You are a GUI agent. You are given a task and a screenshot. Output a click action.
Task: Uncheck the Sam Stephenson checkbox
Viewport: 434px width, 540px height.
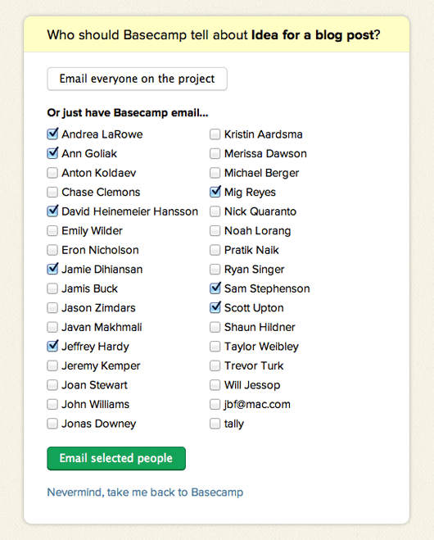coord(215,288)
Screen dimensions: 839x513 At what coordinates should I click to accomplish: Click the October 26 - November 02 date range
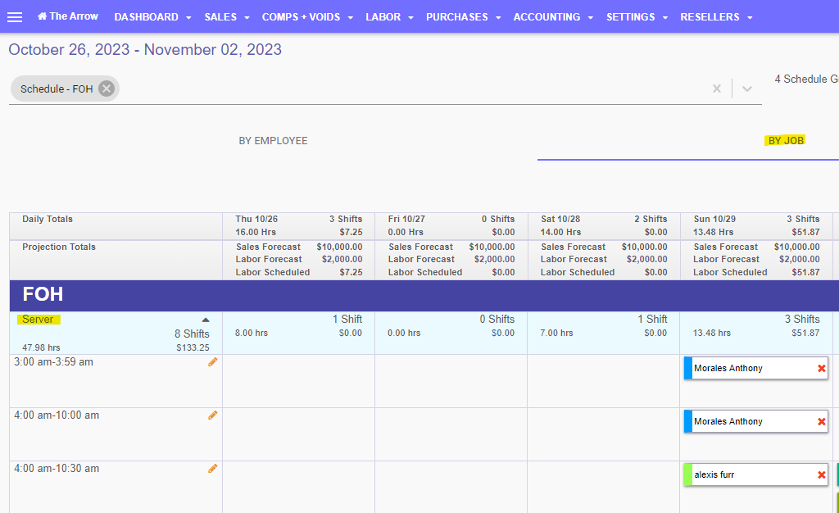point(144,49)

- **Task instructions**: Extract every text line from the data above word for word, leaving out the pictures.

- **Solution to this exercise**:
You are a GUI agent. You are given a task and a screenshot. Output a click action.
Task: Uncheck the Sam Stephenson checkbox
Viewport: 434px width, 540px height.
coord(215,288)
Screen dimensions: 839x513 At what coordinates should I click to accomplish: Click the October 26 - November 02 date range
point(144,49)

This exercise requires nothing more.